Progressive β-cell failure is a fundamental component of type 2 diabetes. Improved recognition and management of the cardiovascular risk factors associated with type 2 diabetes have allowed more patients to survive longer, eventually requiring exogenous insulin as part of their therapeutic regimen. Unfortunately, the growing rates of obesity among this population have also increased insulin requirements and insulin resistance. The availability of various concentrated insulin products represents a much more comfortable means of delivering large doses than through the multiple injections that would be required for large doses of U-100 insulin. Also, incorporation of these new products into pen delivery systems eliminates previous medication errors related to volume calculations. One concern remains with the expansion of available concentrated insulins in the diabetes treatment armamentarium. Although each of the concentrated insulin products retains characteristics of the original U-100 compound, increasing doses will likely lead to increased duration of action.

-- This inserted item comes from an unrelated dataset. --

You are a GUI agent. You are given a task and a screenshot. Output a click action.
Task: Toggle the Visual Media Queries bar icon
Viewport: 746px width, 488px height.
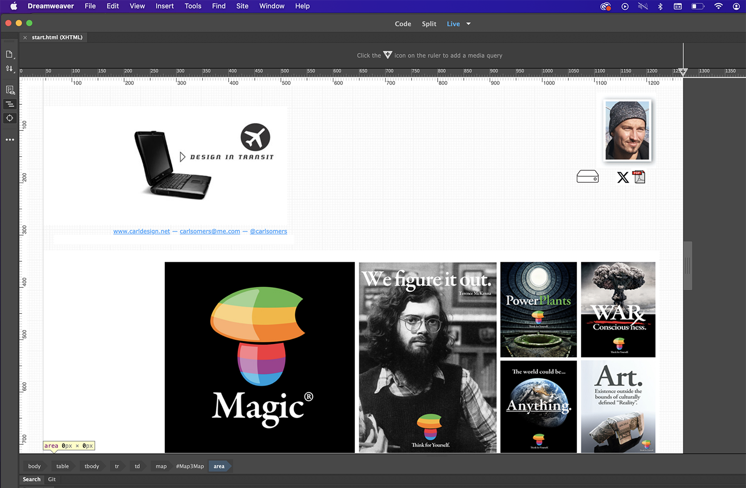(9, 104)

Therefore, patients on very high doses of concentrated insulin should be carefully monitored to guard against insulin stacking, which occurs when insulin levels build up due to repeated dosing in the absence of adequate clearance. Insulin stacking, especially when it results from an unanticipated prolonged duration of effect, may result in severe hypoglycemia. With so many insulin products now available, it is essential that health care providers, diabetes educators, and pharmacists clearly inform patients and providers about the advantages and safety concerns with concentrated insulin and the ways in which they differ from traditional insulin products.